> DIRECTIONS:
When a record holds a picture, leave the picture out and copy everything else exactly.

(EXERCISE INPUTS Opens)

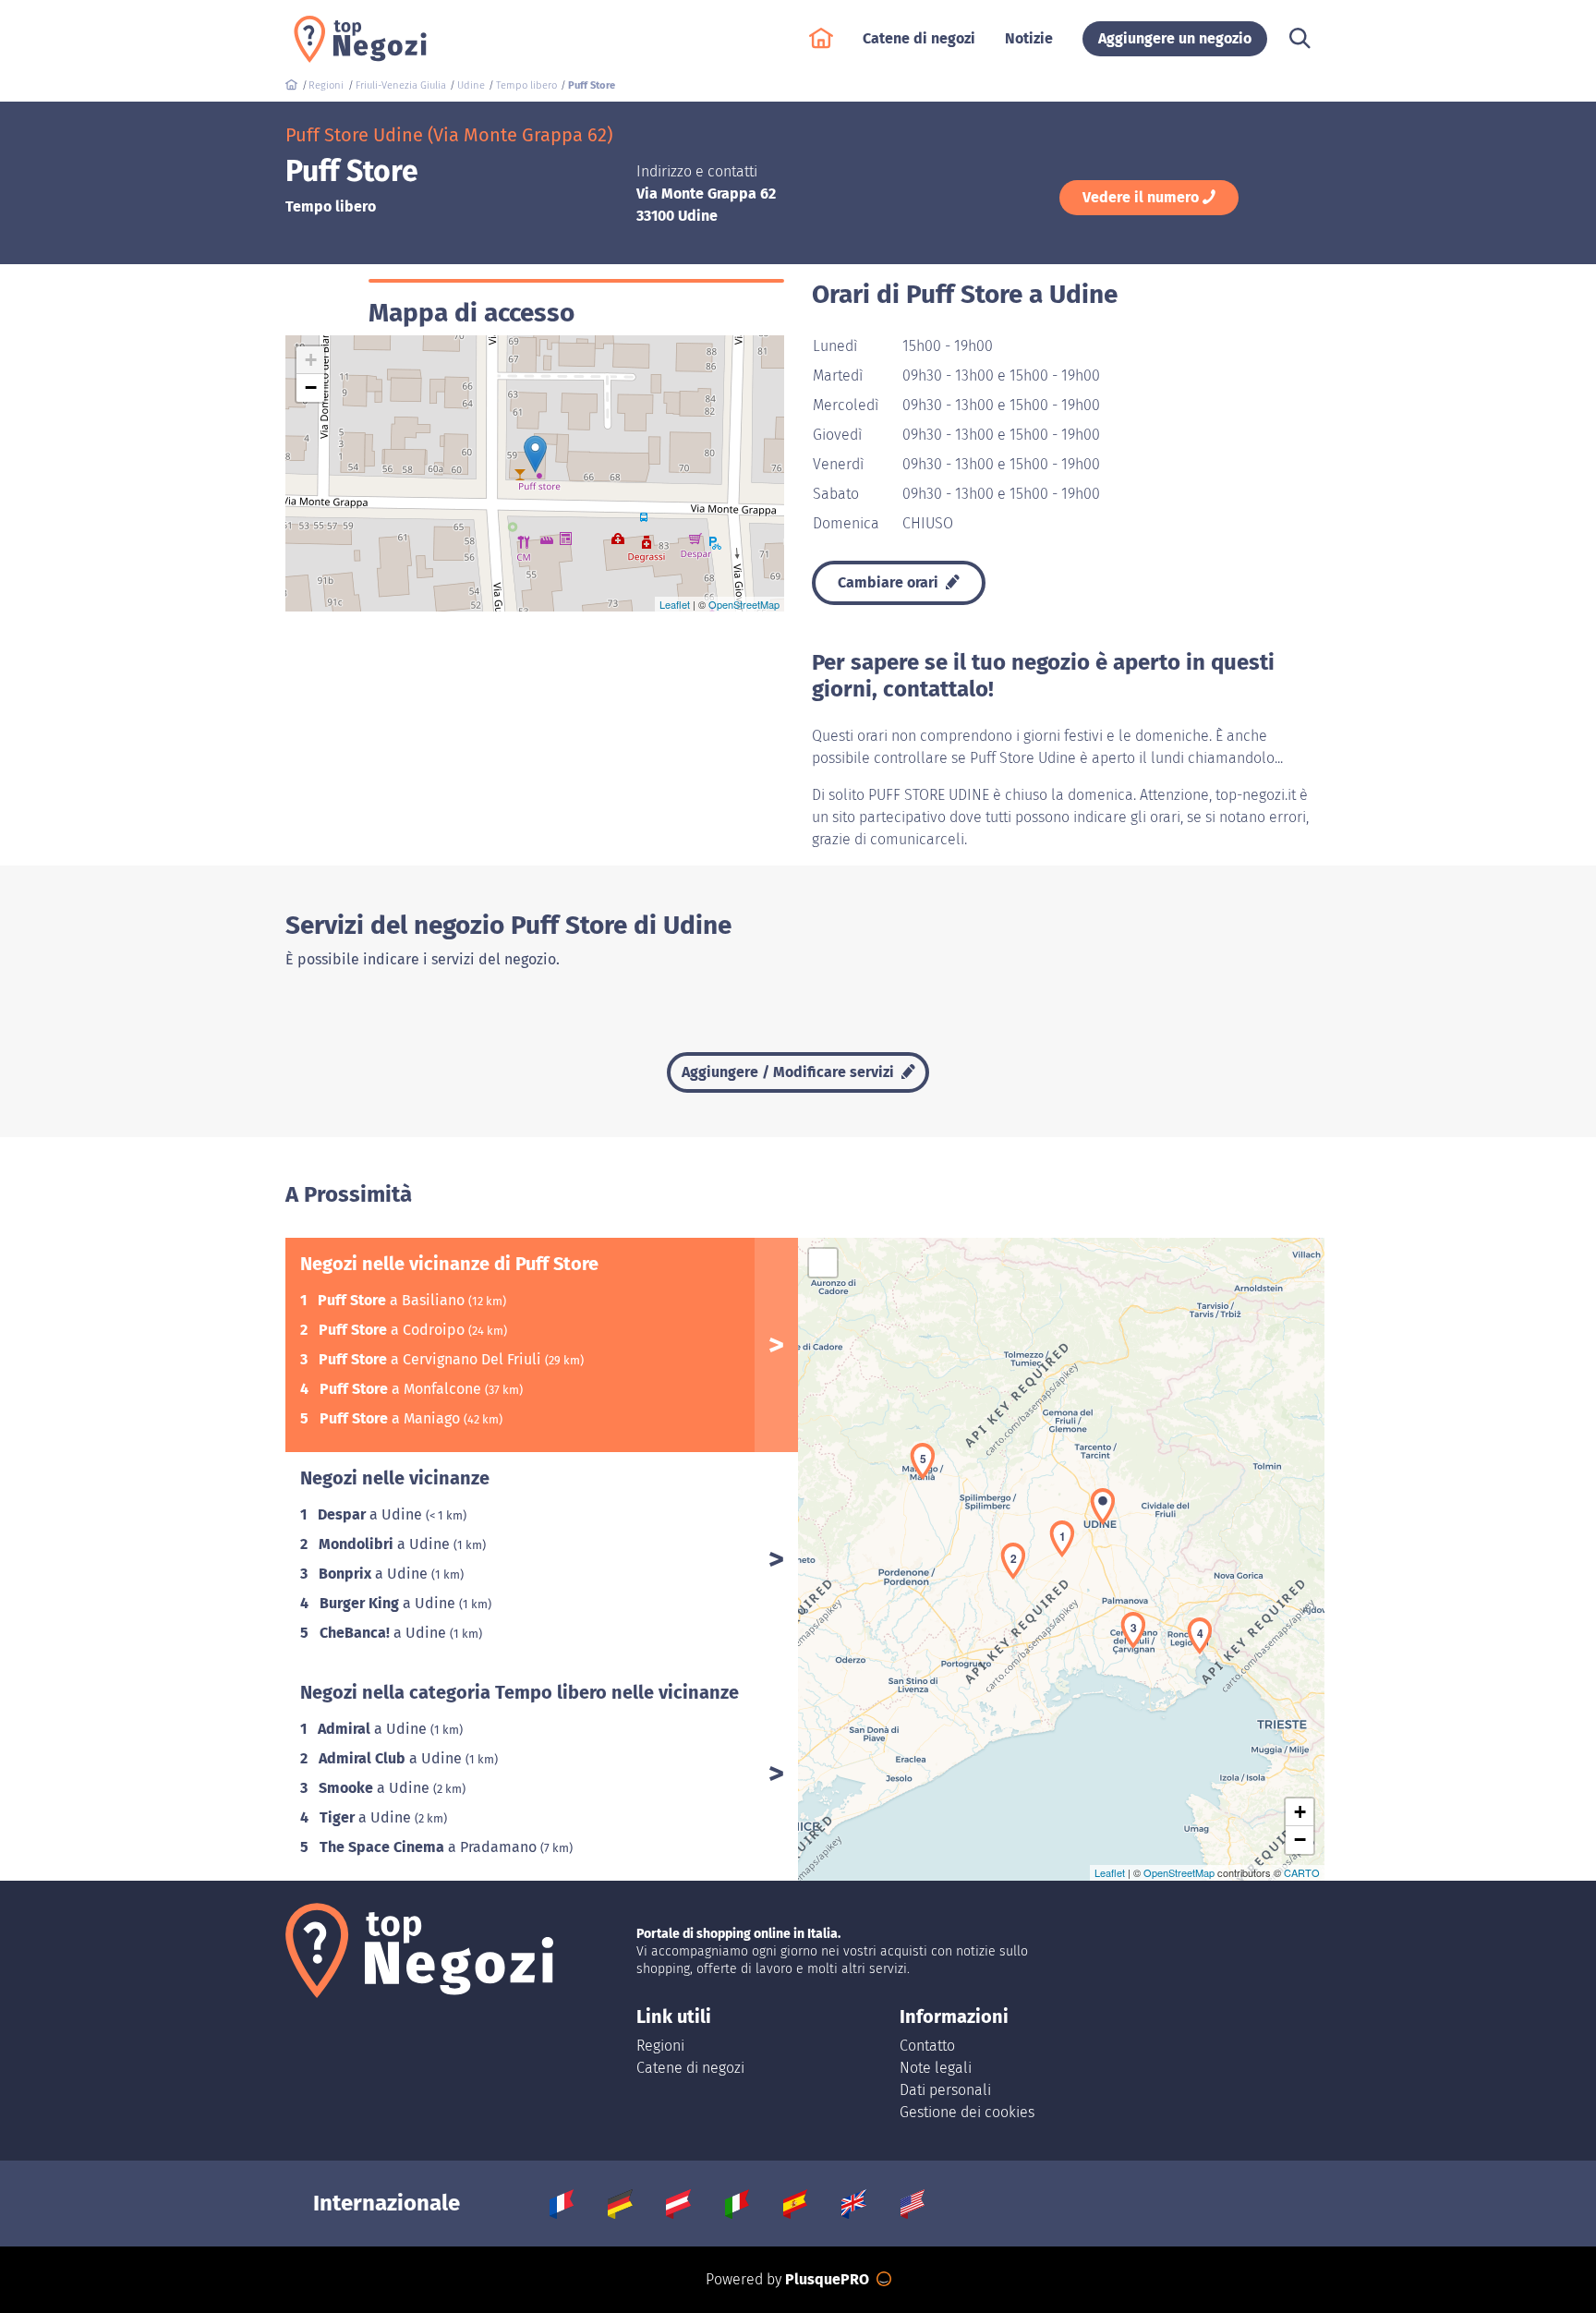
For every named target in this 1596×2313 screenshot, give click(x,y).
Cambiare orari (890, 582)
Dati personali (945, 2090)
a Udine (372, 1514)
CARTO (1302, 1872)
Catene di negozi (690, 2068)
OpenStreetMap (744, 604)
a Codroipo (393, 1329)
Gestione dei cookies (967, 2112)
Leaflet (674, 604)
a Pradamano (430, 1847)
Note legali (936, 2068)
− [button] (311, 387)
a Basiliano (393, 1300)
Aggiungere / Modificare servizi (790, 1072)
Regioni (660, 2045)
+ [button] (311, 359)
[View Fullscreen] (823, 1263)
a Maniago (392, 1418)
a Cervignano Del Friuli (432, 1359)
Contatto (927, 2045)
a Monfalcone (402, 1389)
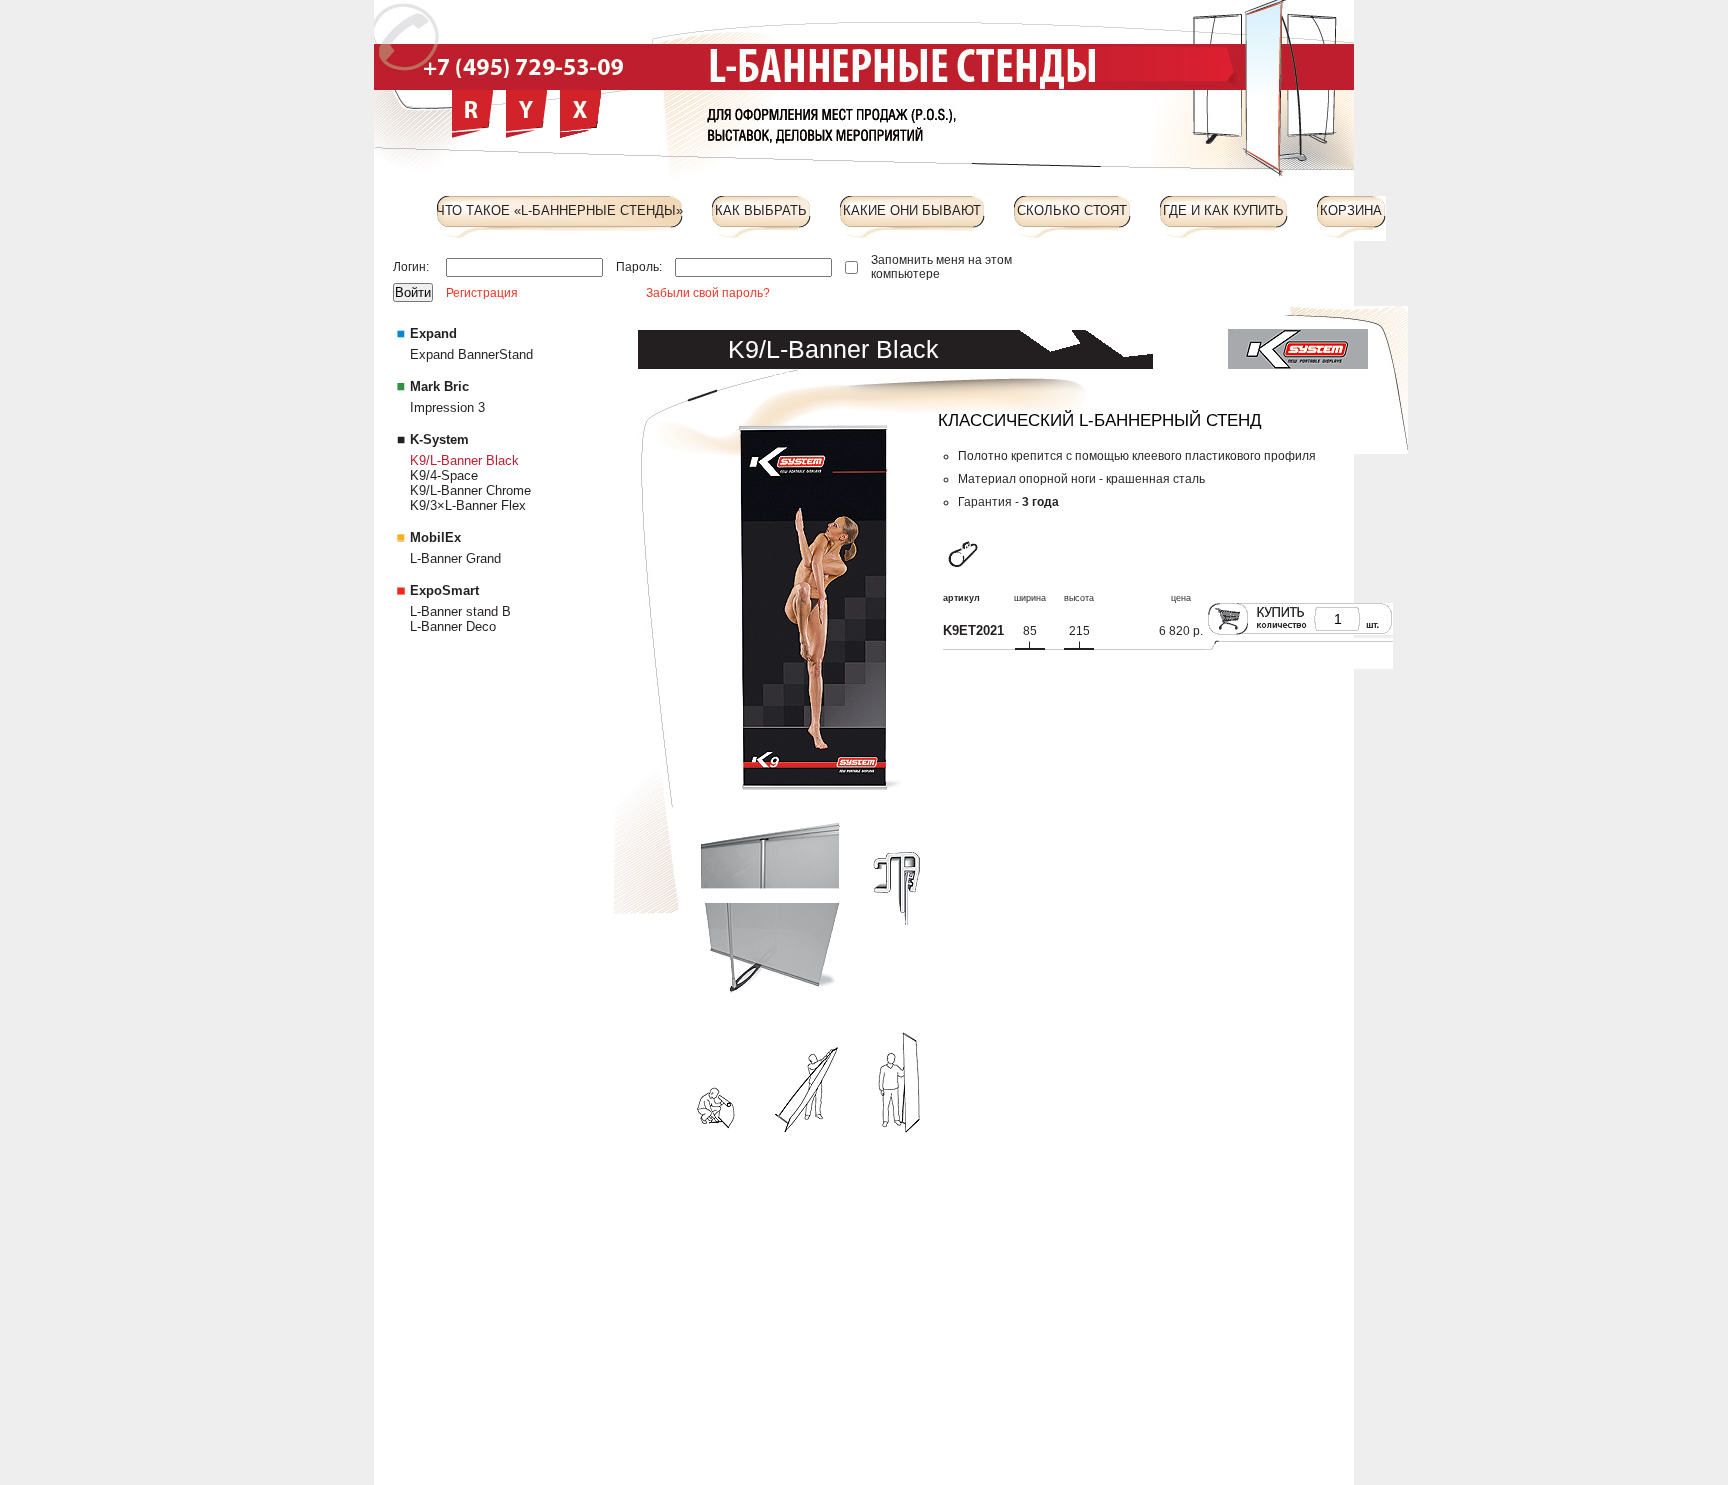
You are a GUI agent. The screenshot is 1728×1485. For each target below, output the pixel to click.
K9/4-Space (444, 475)
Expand (433, 333)
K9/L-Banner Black (464, 460)
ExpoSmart (444, 590)
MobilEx (435, 537)
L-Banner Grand (455, 558)
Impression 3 (447, 407)
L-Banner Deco (453, 626)
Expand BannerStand (471, 354)
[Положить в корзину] (1228, 633)
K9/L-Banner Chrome (470, 490)
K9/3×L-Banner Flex (468, 505)
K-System (439, 439)
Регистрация (482, 293)
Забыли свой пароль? (708, 293)
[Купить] (1283, 633)
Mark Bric (439, 386)
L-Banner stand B (460, 611)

(EXERCISE INPUTS Closes)

> ANSWER TO THIS PROBLEM:
For every named target in this 1596×2313 screenshot, give click(x,y).
Cambiare orari (890, 582)
Dati personali (945, 2090)
a Udine (372, 1514)
CARTO (1302, 1872)
Catene di negozi (690, 2068)
OpenStreetMap (744, 604)
a Codroipo (393, 1329)
Gestione dei cookies (967, 2112)
Leaflet (674, 604)
a Pradamano (430, 1847)
Note legali (936, 2068)
− [button] (311, 387)
a Basiliano (393, 1300)
Aggiungere / Modificare servizi (790, 1072)
Regioni (660, 2045)
+ [button] (311, 359)
[View Fullscreen] (823, 1263)
a Maniago (392, 1418)
a Cervignano Del Friuli (432, 1359)
Contatto (927, 2045)
a Monfalcone (402, 1389)
You are a GUI agent. The screenshot is 1728×1485. For each target below, output the pixel to click.
K9/4-Space (444, 475)
Expand (433, 333)
K9/L-Banner Black (464, 460)
ExpoSmart (444, 590)
MobilEx (435, 537)
L-Banner Grand (455, 558)
Impression 3 (447, 407)
L-Banner Deco (453, 626)
Expand BannerStand (471, 354)
[Положить в корзину] (1228, 633)
K9/L-Banner Chrome (470, 490)
K9/3×L-Banner Flex (468, 505)
K-System (439, 439)
Регистрация (482, 293)
Забыли свой пароль? (708, 293)
[Купить] (1283, 633)
Mark Bric (439, 386)
L-Banner stand B (460, 611)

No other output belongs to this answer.